[Records from a collection]
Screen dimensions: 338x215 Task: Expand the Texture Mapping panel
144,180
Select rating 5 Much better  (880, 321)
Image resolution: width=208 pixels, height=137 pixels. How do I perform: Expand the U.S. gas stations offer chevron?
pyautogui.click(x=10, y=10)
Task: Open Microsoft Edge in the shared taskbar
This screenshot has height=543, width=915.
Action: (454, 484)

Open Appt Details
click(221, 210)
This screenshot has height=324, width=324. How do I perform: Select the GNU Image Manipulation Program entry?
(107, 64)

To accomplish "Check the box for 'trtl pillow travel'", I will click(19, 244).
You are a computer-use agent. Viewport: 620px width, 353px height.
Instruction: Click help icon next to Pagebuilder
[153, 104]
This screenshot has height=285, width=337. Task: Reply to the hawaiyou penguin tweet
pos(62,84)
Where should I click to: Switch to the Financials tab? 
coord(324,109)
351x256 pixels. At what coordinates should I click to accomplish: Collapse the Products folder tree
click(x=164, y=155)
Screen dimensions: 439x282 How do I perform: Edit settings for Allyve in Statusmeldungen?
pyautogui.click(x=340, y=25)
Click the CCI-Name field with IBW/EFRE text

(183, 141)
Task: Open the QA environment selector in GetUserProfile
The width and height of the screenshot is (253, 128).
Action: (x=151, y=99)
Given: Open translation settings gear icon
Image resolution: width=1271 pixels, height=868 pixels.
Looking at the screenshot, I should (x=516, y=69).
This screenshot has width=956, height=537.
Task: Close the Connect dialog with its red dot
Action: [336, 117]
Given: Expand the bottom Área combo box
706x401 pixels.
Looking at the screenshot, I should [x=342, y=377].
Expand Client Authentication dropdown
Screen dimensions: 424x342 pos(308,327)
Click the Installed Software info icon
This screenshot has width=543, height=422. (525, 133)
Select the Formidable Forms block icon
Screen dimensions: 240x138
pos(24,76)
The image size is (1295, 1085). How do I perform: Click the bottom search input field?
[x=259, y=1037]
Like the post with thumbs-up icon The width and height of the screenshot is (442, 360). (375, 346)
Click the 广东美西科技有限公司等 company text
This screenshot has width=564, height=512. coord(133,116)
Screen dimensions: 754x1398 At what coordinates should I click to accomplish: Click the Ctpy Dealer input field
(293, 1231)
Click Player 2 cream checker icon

▶ **What you will do**
Rescale the part of the data that opens with the first line and closes with the line containing "pyautogui.click(x=10, y=10)", both ends included. Rewrite every line, requests too, but multiply only the coordinates in the answers by 0.35 and round each to a whole number, with halves going up.

▶ **In response**
Screen dimensions: 338x215 Task: Expand the Texture Mapping panel
50,63
Select rating 5 Much better  (308, 112)
Image resolution: width=208 pixels, height=137 pixels. How do I perform: Expand the U.S. gas stations offer chevron?
pyautogui.click(x=4, y=4)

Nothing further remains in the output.